** Opening Given data block **

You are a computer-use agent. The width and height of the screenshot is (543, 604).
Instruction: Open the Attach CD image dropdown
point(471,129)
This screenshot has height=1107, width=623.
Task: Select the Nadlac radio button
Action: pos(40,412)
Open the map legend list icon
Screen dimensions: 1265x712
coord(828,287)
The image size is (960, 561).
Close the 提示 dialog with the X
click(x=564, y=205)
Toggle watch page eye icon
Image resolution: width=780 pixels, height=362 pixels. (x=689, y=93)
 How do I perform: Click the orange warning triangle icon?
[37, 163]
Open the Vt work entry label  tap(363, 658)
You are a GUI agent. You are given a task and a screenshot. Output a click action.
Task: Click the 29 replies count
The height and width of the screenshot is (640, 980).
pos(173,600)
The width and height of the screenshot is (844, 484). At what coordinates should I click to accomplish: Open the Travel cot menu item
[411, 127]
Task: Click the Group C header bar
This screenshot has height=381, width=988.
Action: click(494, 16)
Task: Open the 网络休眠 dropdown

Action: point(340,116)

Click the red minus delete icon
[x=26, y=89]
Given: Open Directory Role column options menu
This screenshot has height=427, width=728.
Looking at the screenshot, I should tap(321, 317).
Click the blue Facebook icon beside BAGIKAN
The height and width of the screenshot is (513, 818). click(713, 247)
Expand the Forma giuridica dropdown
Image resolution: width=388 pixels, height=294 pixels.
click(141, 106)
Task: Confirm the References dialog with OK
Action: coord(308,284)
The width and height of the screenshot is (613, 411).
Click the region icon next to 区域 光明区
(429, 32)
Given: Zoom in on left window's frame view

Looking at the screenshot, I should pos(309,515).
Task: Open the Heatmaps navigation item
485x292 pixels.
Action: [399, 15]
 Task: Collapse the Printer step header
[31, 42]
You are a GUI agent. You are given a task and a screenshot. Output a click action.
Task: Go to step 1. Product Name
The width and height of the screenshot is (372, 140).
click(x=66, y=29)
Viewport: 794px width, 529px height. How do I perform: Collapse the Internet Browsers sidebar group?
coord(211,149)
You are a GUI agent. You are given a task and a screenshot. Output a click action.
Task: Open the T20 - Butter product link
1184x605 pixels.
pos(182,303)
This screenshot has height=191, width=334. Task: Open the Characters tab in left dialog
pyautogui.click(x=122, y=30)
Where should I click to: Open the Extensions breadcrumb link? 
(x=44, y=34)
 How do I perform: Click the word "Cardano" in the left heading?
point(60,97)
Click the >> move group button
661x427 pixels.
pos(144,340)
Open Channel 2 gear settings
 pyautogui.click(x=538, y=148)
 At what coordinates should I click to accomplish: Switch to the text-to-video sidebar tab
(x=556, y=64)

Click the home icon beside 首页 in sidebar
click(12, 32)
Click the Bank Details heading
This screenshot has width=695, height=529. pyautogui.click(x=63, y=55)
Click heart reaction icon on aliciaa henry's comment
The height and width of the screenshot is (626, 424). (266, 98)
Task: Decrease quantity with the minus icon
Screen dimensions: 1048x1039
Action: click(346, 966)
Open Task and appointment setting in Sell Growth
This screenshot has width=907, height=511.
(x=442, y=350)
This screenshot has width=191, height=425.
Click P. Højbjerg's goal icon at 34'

** Closing Given data block **

§ **Exercise details**: Exactly as given, repeat each line above.

§ **Answer to the problem**:
You are a computer-use agent. The width and height of the screenshot is (543, 604).
Instruction: Open the Attach CD image dropdown
point(471,129)
This screenshot has height=1107, width=623.
Task: Select the Nadlac radio button
Action: pos(40,412)
Open the map legend list icon
Screen dimensions: 1265x712
coord(828,287)
The image size is (960, 561).
Close the 提示 dialog with the X
click(x=564, y=205)
Toggle watch page eye icon
Image resolution: width=780 pixels, height=362 pixels. (x=689, y=93)
 How do I perform: Click the orange warning triangle icon?
[37, 163]
Open the Vt work entry label  tap(363, 658)
You are a GUI agent. You are given a task and a screenshot. Output a click action.
Task: Click the 29 replies count
The height and width of the screenshot is (640, 980).
pos(173,600)
The width and height of the screenshot is (844, 484). At what coordinates should I click to accomplish: Open the Travel cot menu item
[411, 127]
Task: Click the Group C header bar
This screenshot has height=381, width=988.
Action: click(494, 16)
Task: Open the 网络休眠 dropdown

Action: point(340,116)

Click the red minus delete icon
[x=26, y=89]
Given: Open Directory Role column options menu
This screenshot has height=427, width=728.
Looking at the screenshot, I should tap(321, 317).
Click the blue Facebook icon beside BAGIKAN
The height and width of the screenshot is (513, 818). click(713, 247)
Expand the Forma giuridica dropdown
Image resolution: width=388 pixels, height=294 pixels.
click(141, 106)
Task: Confirm the References dialog with OK
Action: coord(308,284)
The width and height of the screenshot is (613, 411).
Click the region icon next to 区域 光明区
(429, 32)
Given: Zoom in on left window's frame view

Looking at the screenshot, I should pos(309,515).
Task: Open the Heatmaps navigation item
485x292 pixels.
Action: [399, 15]
 Task: Collapse the Printer step header
[31, 42]
You are a GUI agent. You are given a task and a screenshot. Output a click action.
Task: Go to step 1. Product Name
The width and height of the screenshot is (372, 140).
click(x=66, y=29)
Viewport: 794px width, 529px height. How do I perform: Collapse the Internet Browsers sidebar group?
coord(211,149)
You are a GUI agent. You are given a task and a screenshot. Output a click action.
Task: Open the T20 - Butter product link
1184x605 pixels.
pos(182,303)
This screenshot has height=191, width=334. Task: Open the Characters tab in left dialog
pyautogui.click(x=122, y=30)
Where should I click to: Open the Extensions breadcrumb link? 
(x=44, y=34)
 How do I perform: Click the word "Cardano" in the left heading?
point(60,97)
Click the >> move group button
661x427 pixels.
pos(144,340)
Open Channel 2 gear settings
 pyautogui.click(x=538, y=148)
 At what coordinates should I click to accomplish: Switch to the text-to-video sidebar tab
(x=556, y=64)

Click the home icon beside 首页 in sidebar
click(12, 32)
Click the Bank Details heading
This screenshot has width=695, height=529. pyautogui.click(x=63, y=55)
Click heart reaction icon on aliciaa henry's comment
The height and width of the screenshot is (626, 424). (266, 98)
Task: Decrease quantity with the minus icon
Screen dimensions: 1048x1039
Action: click(346, 966)
Open Task and appointment setting in Sell Growth
This screenshot has width=907, height=511.
(x=442, y=350)
This screenshot has width=191, height=425.
Click P. Højbjerg's goal icon at 34'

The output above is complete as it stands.